The biggest difference that impacted Wallaroo’s implementation was the difference between the way Python 2 and Python 3 treat strings and bytes. In Python 2, a string can contain any sequence of bytes, but in Python 3 strings are explicitly UTF-8 sequences. The differences are mostly transparent to the Wallaroo user, but there’s slightly different logic depending on which version of Python is being used.
Wallaroo programs using Python 2 are run using an executable called
machida. We created a separate executable called
machida3 for running Python 3 programs. This makes it easier to see which version of Python is being used.
For more details, please take a look at the Python API documentation.
Using Python 3
Support for Python 3 has been tested to work with Python 3.5 on our Docker image, our Vagrant box, Ubuntu (Xenial, Artful, Bionic) and Debian (Stretch, Buster). Follow the setup directions for your system, and then run an application using
machida3 instead of
machida. From there you can start building your own Python 3 applications.
Wallaroo now lets you take advantage of the power of Python 3 when creating applications. This means that Wallaroo can move with your organization as you continue to use Python in the future.
We’re continuing to develop our Python API, so look for developments in the next few releases.

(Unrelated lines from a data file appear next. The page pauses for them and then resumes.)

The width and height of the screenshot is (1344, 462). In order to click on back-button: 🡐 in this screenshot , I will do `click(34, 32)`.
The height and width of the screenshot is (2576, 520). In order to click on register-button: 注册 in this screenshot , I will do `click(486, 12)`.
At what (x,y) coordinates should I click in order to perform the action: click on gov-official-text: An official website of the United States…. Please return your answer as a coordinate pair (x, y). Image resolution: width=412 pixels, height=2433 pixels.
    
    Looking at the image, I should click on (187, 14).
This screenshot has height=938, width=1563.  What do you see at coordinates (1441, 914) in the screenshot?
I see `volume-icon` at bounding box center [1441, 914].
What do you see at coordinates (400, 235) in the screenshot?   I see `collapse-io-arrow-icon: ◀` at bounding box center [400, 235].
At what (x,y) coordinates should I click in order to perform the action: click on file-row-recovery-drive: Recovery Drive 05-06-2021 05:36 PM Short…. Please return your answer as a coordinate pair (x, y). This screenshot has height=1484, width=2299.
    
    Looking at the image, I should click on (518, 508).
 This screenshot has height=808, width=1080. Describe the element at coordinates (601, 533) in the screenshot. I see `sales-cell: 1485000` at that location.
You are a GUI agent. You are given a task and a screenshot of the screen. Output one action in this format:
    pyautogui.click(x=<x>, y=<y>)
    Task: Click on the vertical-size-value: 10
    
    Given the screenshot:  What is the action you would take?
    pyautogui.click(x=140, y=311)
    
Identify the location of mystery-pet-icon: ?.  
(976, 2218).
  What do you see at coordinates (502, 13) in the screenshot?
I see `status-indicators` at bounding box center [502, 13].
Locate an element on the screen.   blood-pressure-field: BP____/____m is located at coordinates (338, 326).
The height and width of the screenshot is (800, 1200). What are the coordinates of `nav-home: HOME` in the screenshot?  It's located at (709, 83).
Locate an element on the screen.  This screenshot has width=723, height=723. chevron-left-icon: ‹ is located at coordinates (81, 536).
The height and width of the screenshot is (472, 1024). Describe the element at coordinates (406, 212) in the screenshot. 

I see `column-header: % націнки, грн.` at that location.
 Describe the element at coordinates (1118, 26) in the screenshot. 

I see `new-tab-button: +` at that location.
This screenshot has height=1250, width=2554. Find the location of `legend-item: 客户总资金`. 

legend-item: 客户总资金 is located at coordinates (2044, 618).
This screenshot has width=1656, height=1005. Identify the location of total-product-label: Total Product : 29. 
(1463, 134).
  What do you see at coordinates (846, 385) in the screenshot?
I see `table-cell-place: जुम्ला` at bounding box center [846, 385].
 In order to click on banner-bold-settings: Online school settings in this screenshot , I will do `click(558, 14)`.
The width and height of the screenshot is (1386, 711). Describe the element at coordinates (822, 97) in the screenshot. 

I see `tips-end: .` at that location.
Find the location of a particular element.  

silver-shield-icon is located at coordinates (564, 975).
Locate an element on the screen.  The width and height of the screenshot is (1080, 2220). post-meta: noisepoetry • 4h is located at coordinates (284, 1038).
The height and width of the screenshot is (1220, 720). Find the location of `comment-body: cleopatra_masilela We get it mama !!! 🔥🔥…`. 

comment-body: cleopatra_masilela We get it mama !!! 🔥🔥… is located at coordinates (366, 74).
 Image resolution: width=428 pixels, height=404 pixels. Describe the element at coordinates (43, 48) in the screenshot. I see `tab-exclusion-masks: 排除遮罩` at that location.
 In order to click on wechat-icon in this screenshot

If you’re interested in giving the new Python 3 support a try, see the available examples and our Python documentation. This is a preview release of Python 3 support, so please let us know if you have thoughts or feedback. The best way is either via IRC or our mailing list.
If you’re looking to get started with Wallaroo for the first time, you can install Wallaroo via docker:
docker pull \ wallaroo-labs-docker-wallaroolabs.bintray.io/release/wallaroo:latest
Other installation options can be found here.
We at Wallaroo Labs would again like to extend a special thank you to caj-larsson, who did the first round of work on Python 3 support.